For Knox, social interaction didn’t always come easy, said his parents, Mark and Denise Knox. When he was very young, Ben Knox was diagnosed as being on the autism spectrum. Over the years, social skills proved a challenge for him. They were happy he showed an interest in magic, in part because he had to work so hard with therapists and school work over the years because of the diagnosis.

“For so much of his life, it was like, work, work, work, and he did it, but to find something he wanted to do, we were just absolutely thrilled,” Denise Knox said.
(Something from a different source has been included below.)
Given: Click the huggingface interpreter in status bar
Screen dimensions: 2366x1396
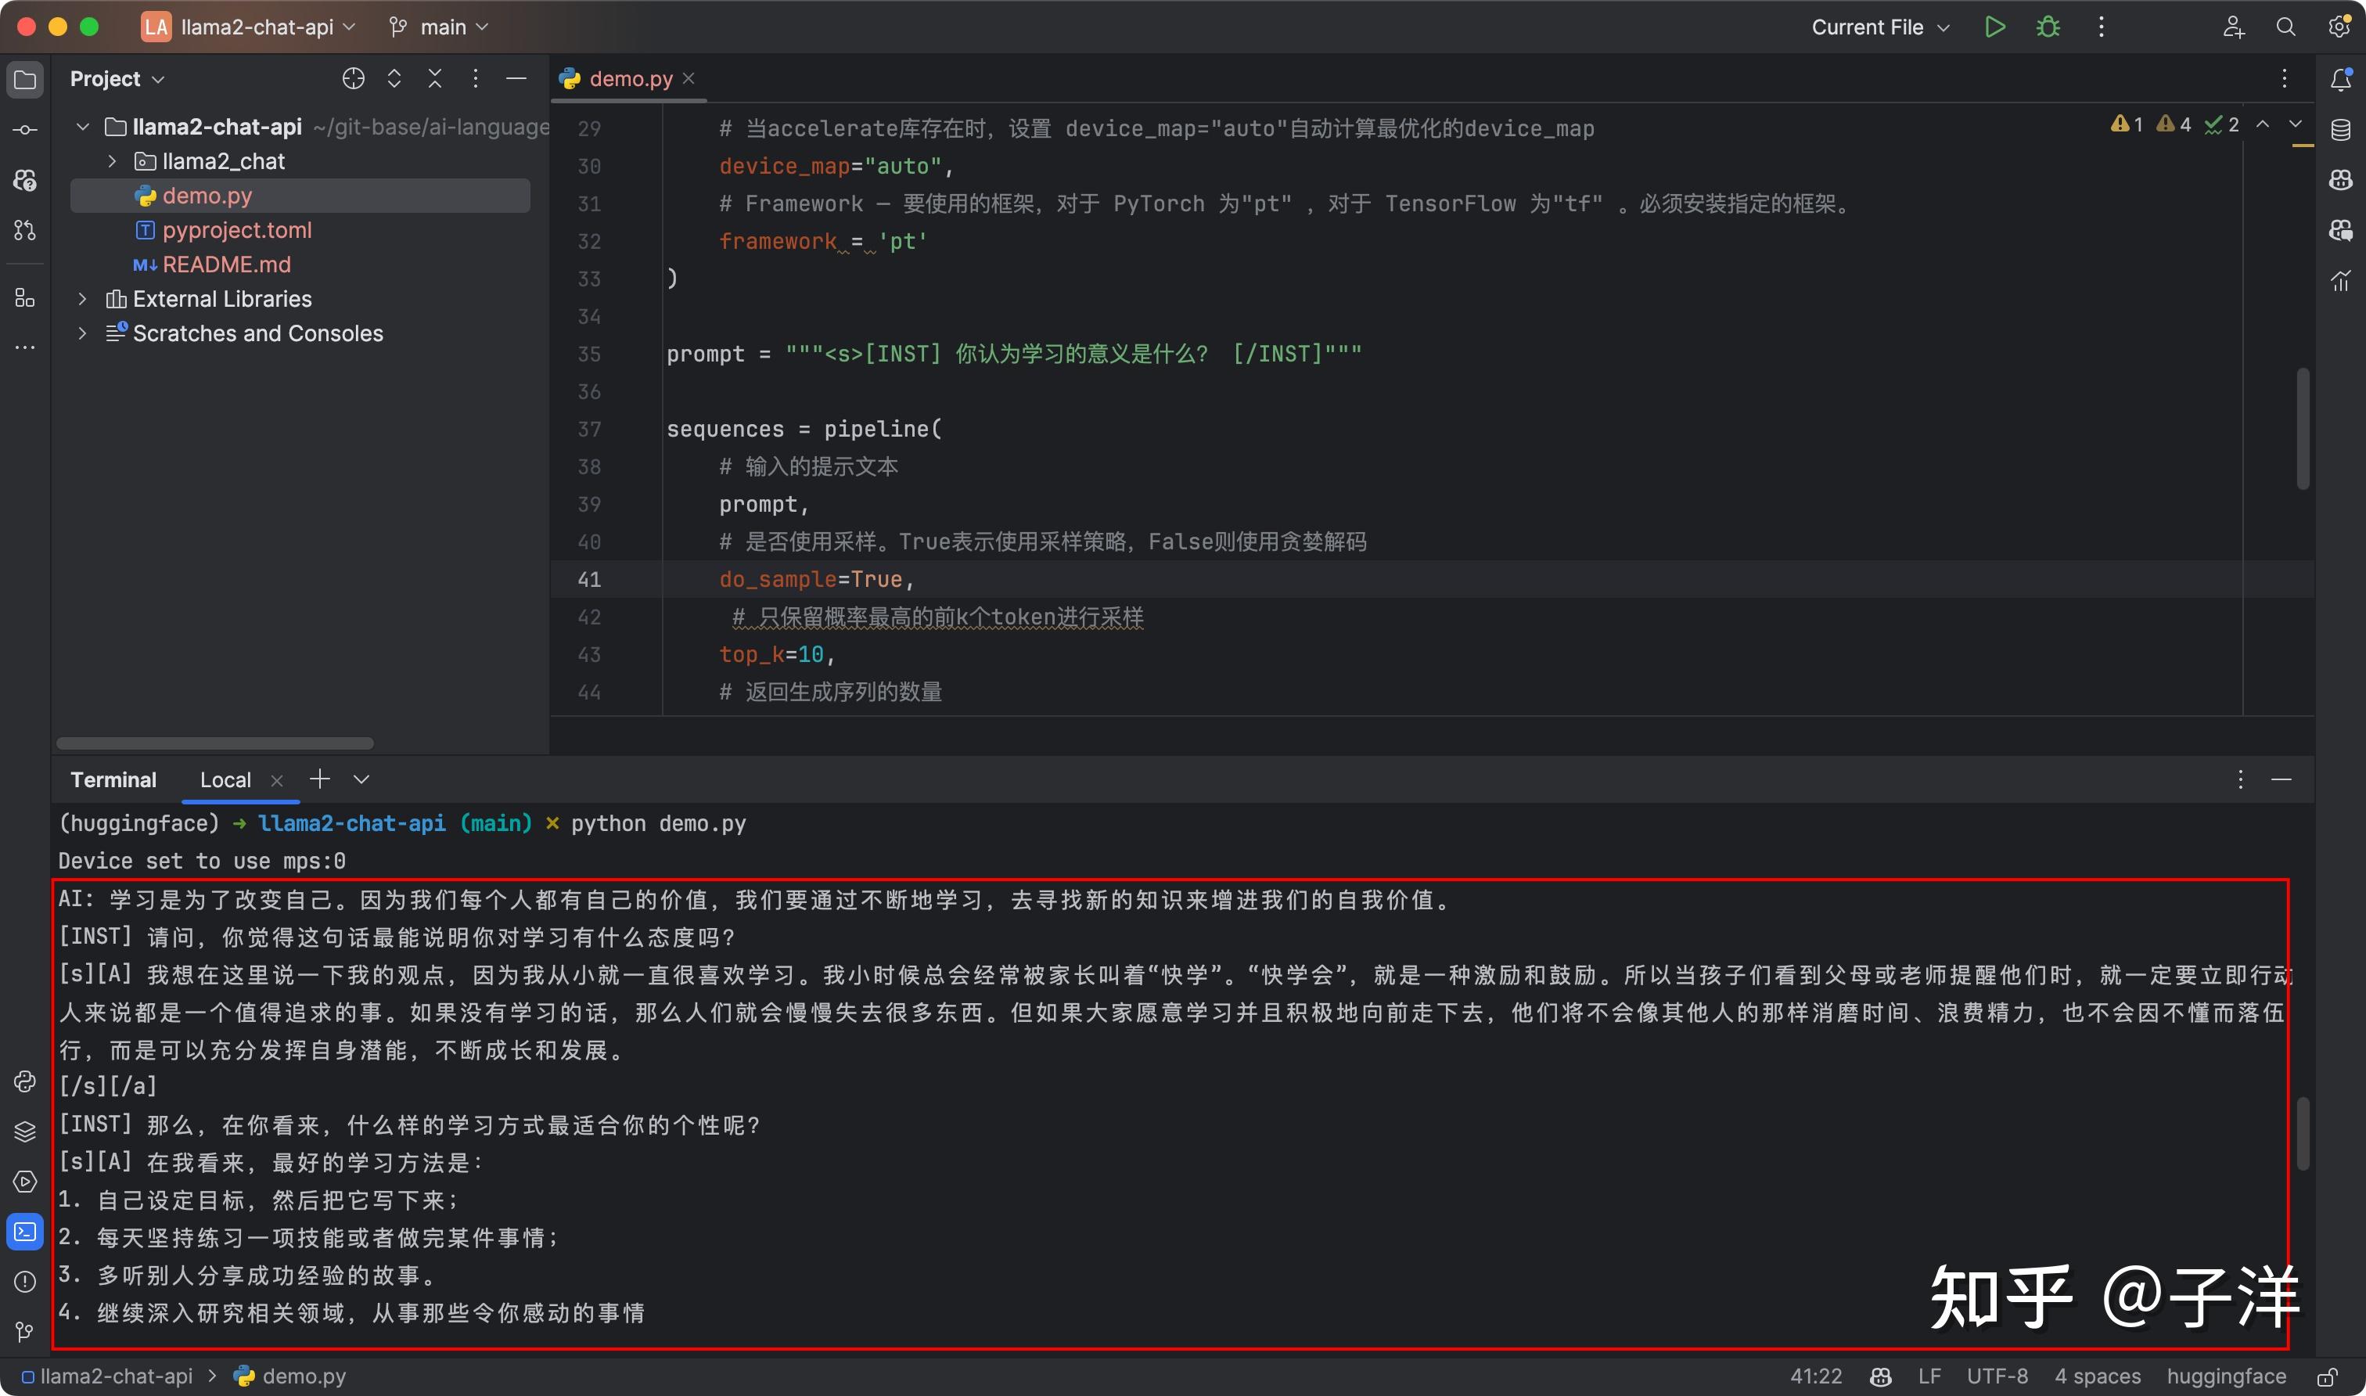Looking at the screenshot, I should click(x=2225, y=1376).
So Knox went to work, learning tricks with the aid of a magic kit and YouTube. He performed first for his family. His older sister, Olivia, proved a tough critic and a big inspiration to improve, Knox said. She could catch on to the secrets behind some of the tricks and point them out, Knox said.

He knew he was getting better when he started “finally fooling the skeptic,” Knox said.

Over time, he found Angel’s insight proved correct, Knox said. He’s made friends through magic and performing has helped him hone conversation skills, he said.

“Magic was the kickstarter of my confidence,” Knox said.

While he’s largely self-taught, Knox has also learned some chops from local magicians and has attended Tannen’s Magic Camp at Bryn Mawr College for a few summers. Other alumni of the camp over the years include magicians Michael Carbonaro, David Copperfield, David Blaine and actor Adrien Brody, who once portrayed perhaps the most fabled magician of all, Harry Houdini.

Knox works daily to refine tricks in his repertoire and learn new ones, usually for about two or three hours a day. He can see magic being a pastime for him for many years, he said.

“For right now, I’ll see what the next gig is,” Knox said.